---------- EXCERPTED PASSAGE

Linux-ARM-Kernel Archive on lore.kernel.org
 help / color / mirror / Atom feed
From: MidG971 <midgy971@gmail.com>
To: tomeu@tomeuvizoso.net, ogabbay@kernel.org, heiko@sntech.de,
	robh@kernel.org, krzk+dt@kernel.org, conor+dt@kernel.org,
	ulf.hansson@linaro.org
Cc: dri-devel@lists.freedesktop.org,
	linux-rockchip@lists.infradead.org, devicetree@vger.kernel.org,
	linux-arm-kernel@lists.infradead.org, linux-pm@vger.kernel.org,
	iommu@lists.linux.dev, linux-kernel@vger.kernel.org,
	xxm@rock-chips.com, chaoyi.chen@rock-chips.com,
	finley.xiao@rock-chips.com, diederik@cknow-tech.com,
	jonas@kwiboo.se, Midgy BALON <midgy971@gmail.com>
Subject: [RFC PATCH v4 0/9] accel: rocket: Add RK3568 NPU support
Date: Sat, 13 Jun 2026 09:01:07 +0200	[thread overview]
Message-ID: <20260613070116.438906-1-midgy971@gmail.com> (raw)

From: Midgy BALON <midgy971@gmail.com>

RFC, not for merge. End-to-end inference does not produce correct output
yet (see Status), so per the v2 discussion this is a request for design
feedback. It probes, attaches, and submits cleanly on a stock v7.1-rc6
tree; what remains is one hardware-internal issue.

--------------------

GIVEN REQUEST 1 = Write out the records from their first line through the line containing "I will pos(125,88).", inclusive.

---------- DATASET CONTENT

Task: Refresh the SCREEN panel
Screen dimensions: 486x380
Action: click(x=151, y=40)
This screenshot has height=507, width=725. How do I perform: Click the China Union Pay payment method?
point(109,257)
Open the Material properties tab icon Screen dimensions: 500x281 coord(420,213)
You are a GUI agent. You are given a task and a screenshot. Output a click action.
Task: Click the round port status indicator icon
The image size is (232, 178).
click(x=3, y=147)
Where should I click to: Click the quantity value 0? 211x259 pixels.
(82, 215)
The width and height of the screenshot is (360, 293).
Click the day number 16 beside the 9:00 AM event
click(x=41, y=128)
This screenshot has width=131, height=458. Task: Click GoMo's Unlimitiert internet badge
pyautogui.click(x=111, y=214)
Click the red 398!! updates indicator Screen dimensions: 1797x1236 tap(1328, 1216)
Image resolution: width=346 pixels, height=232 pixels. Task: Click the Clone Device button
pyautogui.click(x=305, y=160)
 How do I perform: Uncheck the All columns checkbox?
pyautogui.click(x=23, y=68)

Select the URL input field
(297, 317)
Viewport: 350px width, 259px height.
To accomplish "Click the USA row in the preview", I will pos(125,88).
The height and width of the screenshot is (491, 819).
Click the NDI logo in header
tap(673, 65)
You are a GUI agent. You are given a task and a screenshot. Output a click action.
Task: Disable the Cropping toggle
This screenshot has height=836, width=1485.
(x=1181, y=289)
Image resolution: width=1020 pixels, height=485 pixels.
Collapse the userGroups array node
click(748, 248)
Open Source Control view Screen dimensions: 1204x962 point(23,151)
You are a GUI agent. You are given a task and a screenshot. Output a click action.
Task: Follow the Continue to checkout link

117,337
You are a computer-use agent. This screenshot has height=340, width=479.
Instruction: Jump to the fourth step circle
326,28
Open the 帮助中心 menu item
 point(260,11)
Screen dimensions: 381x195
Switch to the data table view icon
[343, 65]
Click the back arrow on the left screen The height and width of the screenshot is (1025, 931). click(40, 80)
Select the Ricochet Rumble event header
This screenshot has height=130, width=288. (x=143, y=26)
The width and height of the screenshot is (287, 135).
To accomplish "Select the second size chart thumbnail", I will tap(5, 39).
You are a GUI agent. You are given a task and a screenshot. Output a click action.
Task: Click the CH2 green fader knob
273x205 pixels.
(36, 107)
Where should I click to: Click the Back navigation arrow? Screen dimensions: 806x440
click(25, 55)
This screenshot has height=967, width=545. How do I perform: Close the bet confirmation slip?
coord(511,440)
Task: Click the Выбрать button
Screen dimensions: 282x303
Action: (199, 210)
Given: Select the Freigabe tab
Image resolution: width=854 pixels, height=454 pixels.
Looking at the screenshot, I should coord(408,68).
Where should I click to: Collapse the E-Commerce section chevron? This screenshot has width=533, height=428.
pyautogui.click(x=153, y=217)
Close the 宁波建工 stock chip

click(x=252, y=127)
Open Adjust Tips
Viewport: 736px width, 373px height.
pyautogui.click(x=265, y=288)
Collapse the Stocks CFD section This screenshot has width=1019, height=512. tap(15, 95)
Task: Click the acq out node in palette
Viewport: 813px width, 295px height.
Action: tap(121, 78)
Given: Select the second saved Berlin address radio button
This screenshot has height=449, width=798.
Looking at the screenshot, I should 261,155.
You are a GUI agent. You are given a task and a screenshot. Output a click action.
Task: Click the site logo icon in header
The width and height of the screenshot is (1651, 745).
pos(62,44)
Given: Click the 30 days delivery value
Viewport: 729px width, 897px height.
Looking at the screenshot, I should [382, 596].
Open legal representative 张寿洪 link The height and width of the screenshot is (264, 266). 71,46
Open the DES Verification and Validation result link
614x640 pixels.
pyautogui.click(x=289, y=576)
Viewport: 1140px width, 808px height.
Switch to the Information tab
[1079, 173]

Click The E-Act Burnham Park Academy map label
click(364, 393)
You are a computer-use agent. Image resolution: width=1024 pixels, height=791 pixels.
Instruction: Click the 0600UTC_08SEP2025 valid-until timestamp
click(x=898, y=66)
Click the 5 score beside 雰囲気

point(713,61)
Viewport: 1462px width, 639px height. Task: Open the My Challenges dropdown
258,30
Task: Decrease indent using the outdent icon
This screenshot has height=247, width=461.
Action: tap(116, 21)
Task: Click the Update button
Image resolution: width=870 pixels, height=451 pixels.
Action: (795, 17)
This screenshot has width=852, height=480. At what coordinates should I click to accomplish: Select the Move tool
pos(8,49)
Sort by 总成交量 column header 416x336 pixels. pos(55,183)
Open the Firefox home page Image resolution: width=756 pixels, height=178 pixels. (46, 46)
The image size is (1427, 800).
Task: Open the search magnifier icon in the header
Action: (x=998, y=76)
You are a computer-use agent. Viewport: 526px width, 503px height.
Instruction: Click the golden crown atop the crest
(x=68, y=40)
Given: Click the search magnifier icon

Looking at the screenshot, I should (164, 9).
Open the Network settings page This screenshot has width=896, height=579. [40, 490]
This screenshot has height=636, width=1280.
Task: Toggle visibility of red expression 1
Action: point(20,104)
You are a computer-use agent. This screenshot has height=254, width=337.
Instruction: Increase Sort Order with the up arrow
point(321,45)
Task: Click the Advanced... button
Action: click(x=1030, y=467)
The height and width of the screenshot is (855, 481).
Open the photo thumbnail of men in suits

--------------------

GIVEN REQUEST 2 = Extend the RK3568 NPU patch cover letter past its final sentence.

RESPONSE 1 =
Task: Refresh the SCREEN panel
Screen dimensions: 486x380
Action: click(x=151, y=40)
This screenshot has height=507, width=725. How do I perform: Click the China Union Pay payment method?
point(109,257)
Open the Material properties tab icon Screen dimensions: 500x281 coord(420,213)
You are a GUI agent. You are given a task and a screenshot. Output a click action.
Task: Click the round port status indicator icon
The image size is (232, 178).
click(x=3, y=147)
Where should I click to: Click the quantity value 0? 211x259 pixels.
(82, 215)
The width and height of the screenshot is (360, 293).
Click the day number 16 beside the 9:00 AM event
click(x=41, y=128)
This screenshot has width=131, height=458. Task: Click GoMo's Unlimitiert internet badge
pyautogui.click(x=111, y=214)
Click the red 398!! updates indicator Screen dimensions: 1797x1236 tap(1328, 1216)
Image resolution: width=346 pixels, height=232 pixels. Task: Click the Clone Device button
pyautogui.click(x=305, y=160)
 How do I perform: Uncheck the All columns checkbox?
pyautogui.click(x=23, y=68)

Select the URL input field
(297, 317)
Viewport: 350px width, 259px height.
To accomplish "Click the USA row in the preview", I will pos(125,88).

RESPONSE 2 =
The RK3568 has a single NVDLA-derived NPU core, the same IP family as the
RK3588 NPU the driver already supports; the register layout matches. The
RK3568 differences are a 32-bit NPU AXI/IOMMU (vs 40-bit) and explicit
PVTPLL/PMU bring-up to power and de-idle the NPU before it is reachable.

Patches:
  1-2  rocket: per-SoC data struct, then derive DMA width and core count
       from match data (refactors, no functional change); patch 2 also
       bounds-checks the per-SoC cores array.
  3    rocket: RK3568 SoC data; start the PVTPLL compute clock via SCMI.
       Powering on and de-idling the NPU NoC are left to the power domain.
  4    rocket: reset the NPU before detaching the IOMMU on a job timeout
       (the detach otherwise stalls a wedged AXI master and WARNs).
  5    rocket: keep the IOMMU domain attached across jobs instead of
       re-attaching per job (the per-job rk_iommu handshake on the idle
       NPU MMU is slow and noisy); also drop the domain on reset and stop
       the scheduler before IOMMU teardown.
  6    dt-bindings: add the RK3568 NPU compatible; require rockchip,pmu
       for RK3568.
  7-8  arm64 dts: add the NPU and its IOMMU, and enable them on ROCK 3B.
  9    pmdomain: give the RK3568 NPU power domain a regulator so genpd
       owns vdd_npu via domain-supply (Suggested-by Chaoyi Chen).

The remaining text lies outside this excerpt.